## PERGUNTAS PARA RESPONDER:
a) Traduza para o inglês esta frase do texto sobre linfócitos T em camundongos: "Se essas células estão pré-ativadas, o organismo está protegido."
b) Escreva a continuação do texto sobre linfócitos T em camundongos, começando logo depois da última frase.

## TEXTO EXTRAÍDO:

Para entender porque essa situação acontece, o laboratório do ICB, sob coordenação de Regina, estudou modelos experimentais de camundongos. Para um camundongo estar bem protegido contra uma segunda infecção, ele tem que manter uma certa quantidade de um tipo de célula do sangue muito importante para a imunidade, os linfócitos T. Ele tem que ter um número relativamente grande dessas células pré-armadas, chamadas de linfócitos T efetores, para responder rapidamente contra a infecção. Se essas células estão pré-ativadas, o organismo está protegido. Quando elas se desativam, a proteção cai rapidamente.

Para que essas células se mantenham ativadas, existe a necessidade de o animal estar infectado. "Quando ele é curado, os linfócitos T efetores deixam de se ativar e voltam a um estado chamado de memória central", explica Regina. Quando isso acontece, os camundongos, se infectados novamente, voltam a desenvolver a doença.

Os resultados do grupo sugeriram que, além de a presença do parasita ser importante nessa proteção, a lesão nos tecidos causada por ele também é importante para que os linfócitos T efetores permaneçam ativados. "Não é só o fato de o parasita permanecer no organismo, mas ele precisa estar lá causando dano e levando a liberação de moléculas que sinalizam a existência dessas lesões", afirma Regina.

## DADOS FORNECIDOS:

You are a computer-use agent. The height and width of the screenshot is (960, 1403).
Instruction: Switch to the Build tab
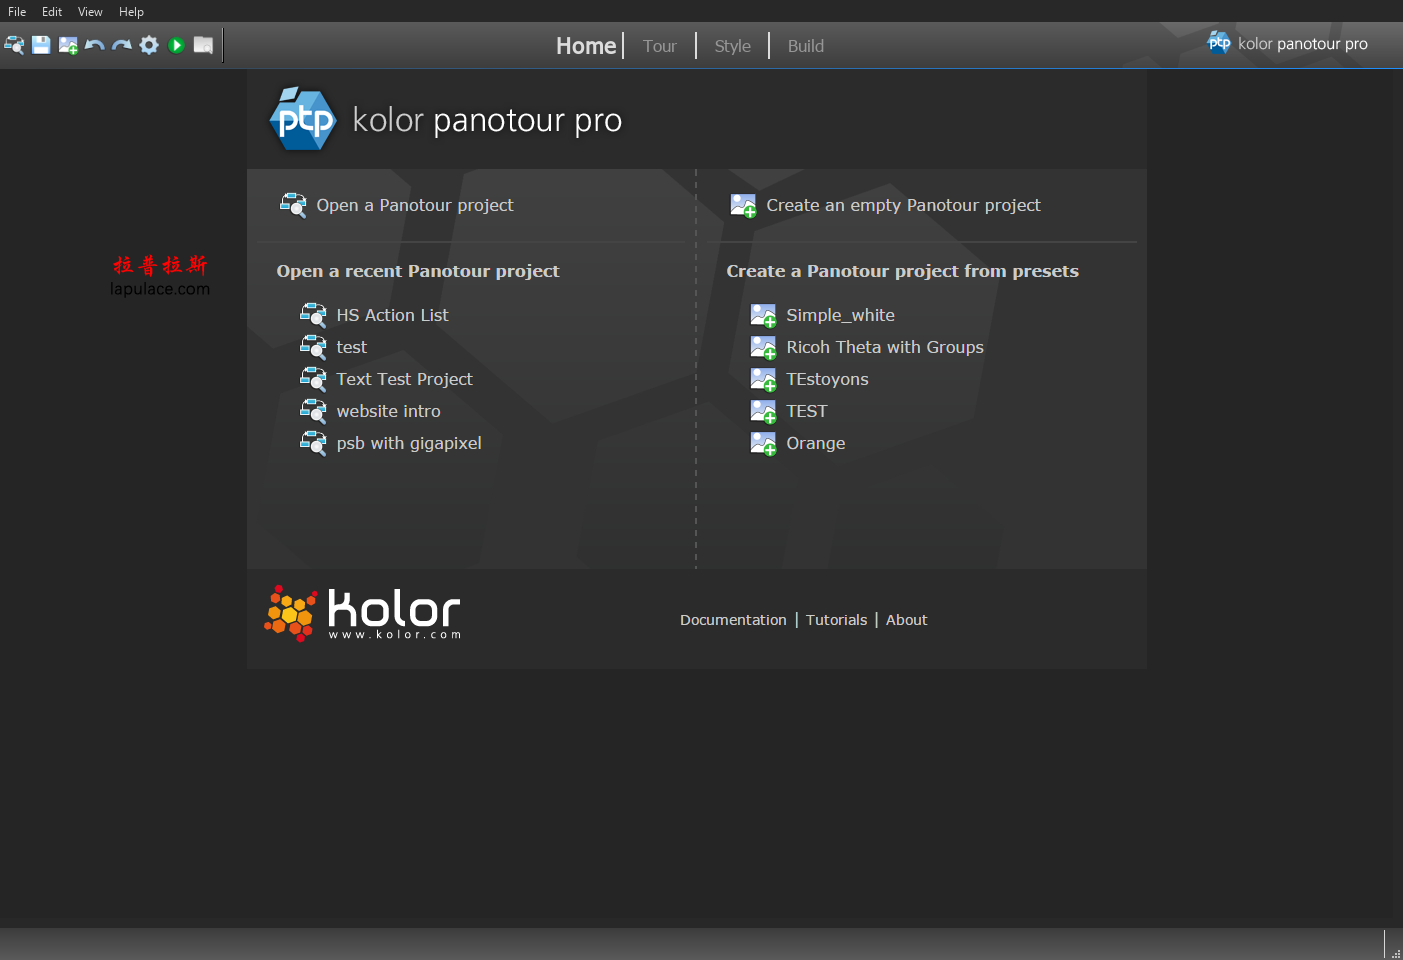[805, 46]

## RESPOSTAS:
a) If these cells are pre-activated, the organism is protected.

b)
Destruição de glóbulos vermelhos

O parasita da malária, o protozoário Plasmodium, infecta as células do sangue, os eritrócitos ou glóbulos vermelhos. Ele tem duas fases: primeiro uma fase hepática, em que se instala no fígado, mas que dura pouco tempo e não desenvolve doença perceptível e, depois, passa a infectar os eritrócitos, células muito importantes no transporte de oxigênio para os tecidos. Dentro dessas células, o Plasmodium se divide até quebrá-las e vai para outro glóbulo vermelho.

Ciclo da malária no corpo humano (Foto: Regina Lima)

Enquanto o parasita está no sangue, todo dia ele quebra uma certa quantidade de eritrócitos. Essa divisão dentro da célula obedece a um ritmo: no camundongo, de 24 em 24 horas, um eritrócito é estourado; no homem, esse ciclo pode ser de 3 a 4 dias, a depender do tipo de malária. Quando o glóbulo vermelho é rompido, surge a febre. Por isso que, na malária, fala-se em febre "terçã", "quartã", que acontece num ritmo determinado. O eritrócito se arrebenta, libera os parasitas no sangue e outras moléculas associadas ao dano celular, uma vez que a célula se rompeu.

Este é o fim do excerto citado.